Molecular characterization of global maize breeding germplasm based on genome-wide single nucleotide polymorphisms

Yanli Lu, Jianbing Yan, Claudia T. Guimarães, Suketoshi Taba, Zhuanfang Hao, Shibin Gao, Shaojiang Chen, Jiansheng Li, Shihuang Zhang4, Bindiganavile S. Vivek, Cosmos Magorokosho, Stephen Mugo, Dan Makumbi, Sidney N. Parentoni, Trushar Shah, Tingzhao Rong, Jonathan H. Crouch and Yunbi Xu

Characterization of genetic diversity is of great value to assist breeders in parental line selection and breeding system design. We screened 770 maize inbred lines with 1,034 single nucleotide polymorphism (SNP) markers and identified 449 high-quality markers with no germplasm-specific biasing effects. Pairwise comparisons across three distinct sets of germplasm, CIMMYT (394), China (282), and Brazil (94), showed that the elite lines from these diverse breeding pools have been developed with only limited utilization of genetic diversity existing in the center of origin. Temperate and tropical/subtropical germplasm clearly clustered into two separate groups. The temperate germplasm could be further divided into six groups consistent with known heterotic patterns. The greatest genetic divergence was observed between temperate and tropical/subtropical lines, followed by the divergence between yellow and white kernel lines, whereas the least divergence was observed between dent and flint lines.
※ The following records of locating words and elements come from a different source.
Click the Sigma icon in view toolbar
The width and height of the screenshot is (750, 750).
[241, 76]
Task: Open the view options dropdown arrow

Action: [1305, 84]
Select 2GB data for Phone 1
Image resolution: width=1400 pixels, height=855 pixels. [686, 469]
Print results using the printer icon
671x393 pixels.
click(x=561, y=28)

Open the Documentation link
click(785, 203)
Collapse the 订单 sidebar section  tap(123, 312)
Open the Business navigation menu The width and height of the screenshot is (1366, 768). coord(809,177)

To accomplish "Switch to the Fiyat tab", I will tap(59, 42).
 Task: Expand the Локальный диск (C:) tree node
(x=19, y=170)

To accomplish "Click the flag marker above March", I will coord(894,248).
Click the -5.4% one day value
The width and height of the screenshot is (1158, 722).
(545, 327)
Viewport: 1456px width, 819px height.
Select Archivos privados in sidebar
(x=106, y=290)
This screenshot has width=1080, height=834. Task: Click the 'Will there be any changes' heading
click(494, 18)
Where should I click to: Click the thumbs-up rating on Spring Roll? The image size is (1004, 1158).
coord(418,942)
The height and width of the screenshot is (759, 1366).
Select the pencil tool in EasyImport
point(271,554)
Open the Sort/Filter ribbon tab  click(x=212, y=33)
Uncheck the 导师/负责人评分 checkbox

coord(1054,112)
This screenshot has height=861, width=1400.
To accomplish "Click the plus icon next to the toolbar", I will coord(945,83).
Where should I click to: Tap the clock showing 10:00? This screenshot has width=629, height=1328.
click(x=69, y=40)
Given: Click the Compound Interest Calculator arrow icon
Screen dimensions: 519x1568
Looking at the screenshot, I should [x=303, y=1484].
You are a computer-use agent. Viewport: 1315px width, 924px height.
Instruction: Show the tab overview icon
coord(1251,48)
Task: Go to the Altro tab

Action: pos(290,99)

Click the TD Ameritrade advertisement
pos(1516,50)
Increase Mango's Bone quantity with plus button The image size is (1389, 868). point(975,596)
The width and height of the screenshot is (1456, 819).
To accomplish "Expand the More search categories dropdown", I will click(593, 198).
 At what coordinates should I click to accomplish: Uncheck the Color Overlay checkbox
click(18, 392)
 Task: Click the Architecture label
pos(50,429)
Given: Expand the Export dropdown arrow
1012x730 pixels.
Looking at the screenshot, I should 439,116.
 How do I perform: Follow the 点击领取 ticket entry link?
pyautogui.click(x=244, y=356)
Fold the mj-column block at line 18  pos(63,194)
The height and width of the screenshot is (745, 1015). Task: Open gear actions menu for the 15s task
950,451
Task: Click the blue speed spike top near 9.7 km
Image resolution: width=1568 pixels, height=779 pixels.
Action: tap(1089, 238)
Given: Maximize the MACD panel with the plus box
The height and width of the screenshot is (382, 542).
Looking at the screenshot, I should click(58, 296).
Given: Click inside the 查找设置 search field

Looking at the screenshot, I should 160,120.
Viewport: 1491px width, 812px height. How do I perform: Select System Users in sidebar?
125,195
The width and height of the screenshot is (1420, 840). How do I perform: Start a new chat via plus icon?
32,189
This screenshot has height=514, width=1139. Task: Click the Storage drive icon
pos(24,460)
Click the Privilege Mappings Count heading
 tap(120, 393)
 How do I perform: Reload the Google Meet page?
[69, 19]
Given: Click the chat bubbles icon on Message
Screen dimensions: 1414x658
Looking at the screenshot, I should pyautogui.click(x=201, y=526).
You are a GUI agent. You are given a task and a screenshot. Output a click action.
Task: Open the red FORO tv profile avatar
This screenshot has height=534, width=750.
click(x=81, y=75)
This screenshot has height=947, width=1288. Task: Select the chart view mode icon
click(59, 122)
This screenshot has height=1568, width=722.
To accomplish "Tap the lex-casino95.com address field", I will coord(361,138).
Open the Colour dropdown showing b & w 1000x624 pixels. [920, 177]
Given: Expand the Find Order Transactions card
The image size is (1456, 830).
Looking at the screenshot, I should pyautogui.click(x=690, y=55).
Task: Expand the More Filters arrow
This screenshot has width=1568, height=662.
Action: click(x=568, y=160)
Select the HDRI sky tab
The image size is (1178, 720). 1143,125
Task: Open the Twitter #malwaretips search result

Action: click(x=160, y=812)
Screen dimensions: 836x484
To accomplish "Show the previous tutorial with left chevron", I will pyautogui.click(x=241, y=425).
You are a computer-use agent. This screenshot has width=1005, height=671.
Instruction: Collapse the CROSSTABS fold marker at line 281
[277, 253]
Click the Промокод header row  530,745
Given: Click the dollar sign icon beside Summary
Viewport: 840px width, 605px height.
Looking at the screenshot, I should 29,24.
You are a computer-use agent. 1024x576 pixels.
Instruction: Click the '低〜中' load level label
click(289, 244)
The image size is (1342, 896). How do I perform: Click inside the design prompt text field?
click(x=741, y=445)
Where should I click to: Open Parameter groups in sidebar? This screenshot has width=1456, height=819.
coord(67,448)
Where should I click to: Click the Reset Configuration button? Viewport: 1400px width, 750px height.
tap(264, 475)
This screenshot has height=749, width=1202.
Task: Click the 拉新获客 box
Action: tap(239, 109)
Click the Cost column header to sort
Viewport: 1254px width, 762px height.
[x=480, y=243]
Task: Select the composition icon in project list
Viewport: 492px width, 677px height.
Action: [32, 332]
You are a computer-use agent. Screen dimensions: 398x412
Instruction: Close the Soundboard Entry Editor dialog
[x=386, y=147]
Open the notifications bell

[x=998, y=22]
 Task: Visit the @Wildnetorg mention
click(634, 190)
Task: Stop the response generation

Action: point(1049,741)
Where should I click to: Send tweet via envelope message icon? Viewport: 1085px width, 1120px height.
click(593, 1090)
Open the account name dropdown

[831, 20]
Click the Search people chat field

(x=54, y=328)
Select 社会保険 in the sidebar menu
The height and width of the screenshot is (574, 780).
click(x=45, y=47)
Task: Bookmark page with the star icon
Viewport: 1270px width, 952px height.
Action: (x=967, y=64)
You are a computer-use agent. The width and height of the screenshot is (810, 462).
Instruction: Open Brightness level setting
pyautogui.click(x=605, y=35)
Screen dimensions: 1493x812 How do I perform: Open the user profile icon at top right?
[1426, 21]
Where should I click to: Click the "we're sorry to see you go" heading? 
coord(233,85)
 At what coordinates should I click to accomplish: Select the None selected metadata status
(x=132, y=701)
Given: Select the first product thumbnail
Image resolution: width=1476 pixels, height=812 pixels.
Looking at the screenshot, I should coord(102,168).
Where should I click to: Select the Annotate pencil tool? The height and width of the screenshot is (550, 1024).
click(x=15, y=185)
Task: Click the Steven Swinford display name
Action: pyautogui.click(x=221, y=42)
Long-term selection for hybrid performance has contributed to significant allele differentiation between heterotic groups at 20% of the SNP loci. There appeared to be substantial levels of genetic variation between different breeding pools as revealed by missing and unique alleles. Two SNPs developed from the same candidate gene were associated with the divergence between two opposite Chinese heterotic groups. Associated allele frequency change at two SNPs and their allele missing in Brazilian germplasm indicated a linkage disequilibrium block of 142 kb. These results confirm the power of SNP markers for diversity analysis and provide a feasible approach to unique allele discovery and use in maize breeding programs.